Through a 24-year career as an NFL head coach, the Kansas City Chiefs’ Andy Reid has built an impressive coaching tree — and as his former coaches move on to head coaching jobs of their own, Reid continues to mentor young assistants from the ground up.
One of those is Kansas City’s new wide receivers coach Connor Embree, who spoke to reporters on Thursday about what it’s like to learn from one of the best teachers in league history.
“There’s a standard,” Embree said of Reid’s coaching style. “It’s not just for the players. It’s [for] the coaches, too — and you learn that fast. It’s either, ‘You’re out’ or ‘You’re coming up to the standard.’
“But like I said, it’s been great learning from obviously one of the greatest — or the greatest — coaches there’s been in the league. I always joke, ‘He’s forgotten more football than I’ll probably ever learn.’ So he’s been a great mentor — and I wouldn’t want it any other way.”
Embree certainly has the experience and background to be an NFL coach. His father Jon Embree (and his grandfather John Embree) are both former NFL players. Dad is the tight ends coach of the Miami Dolphins, while his brother Taylor is the running backs coach of the New York Jets. Both of them have also served on Kansas City coaching staffs — Jon under Herm Edwards in the mid-2000s and Taylor under Reid in 2016.
A 2010 graduate of Blue Valley West in suburban Kansas City — where he played as a defensive back and quarterback — Connor spent his freshman year of college at UNLV before transferring to Kansas. There he played running back.
He coached for Blue Valley West, Fairview High School in Boulder, Colorado and KU before joining the Chiefs as a defensive assistant in 2019. Last season, served as an offensive quality control coach who primarily worked with the team’s wide receivers.
“Yeah, I’m young — but I’ve been around [coaching] my whole life,” Embree explained. “My dad’s been in this business.
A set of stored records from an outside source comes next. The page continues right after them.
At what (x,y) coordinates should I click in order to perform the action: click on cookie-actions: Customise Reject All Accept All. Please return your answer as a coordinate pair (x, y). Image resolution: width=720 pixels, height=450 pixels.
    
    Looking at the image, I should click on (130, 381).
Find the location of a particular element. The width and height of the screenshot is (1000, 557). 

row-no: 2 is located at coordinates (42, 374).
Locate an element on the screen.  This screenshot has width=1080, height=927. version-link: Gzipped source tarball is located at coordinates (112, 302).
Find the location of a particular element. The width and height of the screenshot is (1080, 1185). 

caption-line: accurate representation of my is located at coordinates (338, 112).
My brother is a coach for the Jets. My uncle is a high school coach out in Santa Margarita, California.
“It’s just always been in my blood. I grew up wanting to be a coach. Coach Reid puts a lot on us — the behind-the-scenes type of people. I [have] learned a lot. I’ve had a bunch of great coaches to learn under — and it’s just been fun.”
Offensive coordinator Matt Nagy — now on his second stint as a Kansas City assistant — noted that one of Reid’s unseen routines is to hand younger assistant coaches significant responsibilities during the offseason, giving them valuable experience for the bigger roles to come.
“What better way to interview for that type of position than doing it every day in [the] role that you’re in [over] the last couple of years?” asked Nagy. “So Connor has great strengths. He’s going to grow like all of us every year.”
But Embree says he knows he has to keep learning in every way he can — a lesson he imparts to his players.
“I try to take something from everyone,” he said. “I tell the receivers [to be] the same way: ‘When you’re watching film, don’t just watch the defense. Watch the other receivers and see what they’re doing.’
“So I try to take whatever I can — and still be myself — but I try to take whatever I can because I’m always learning.
“That’s one thing I learned from Coach Reid. [When] he’s in install meetings — and when someone’s up there — he’s taking notes. So if he’s taking notes, I’m taking notes.”
Embree says that Reid’s resume speaks for itself.
“There’s a standard being in the NFL,” he noted. “Then there’s a standard if you want to win Super Bowls and go to five consecutive AFC championships [and] NFC championships like he did.
“There’s a reason he’s done it there, here and all over. He’s done it, so why not follow him?”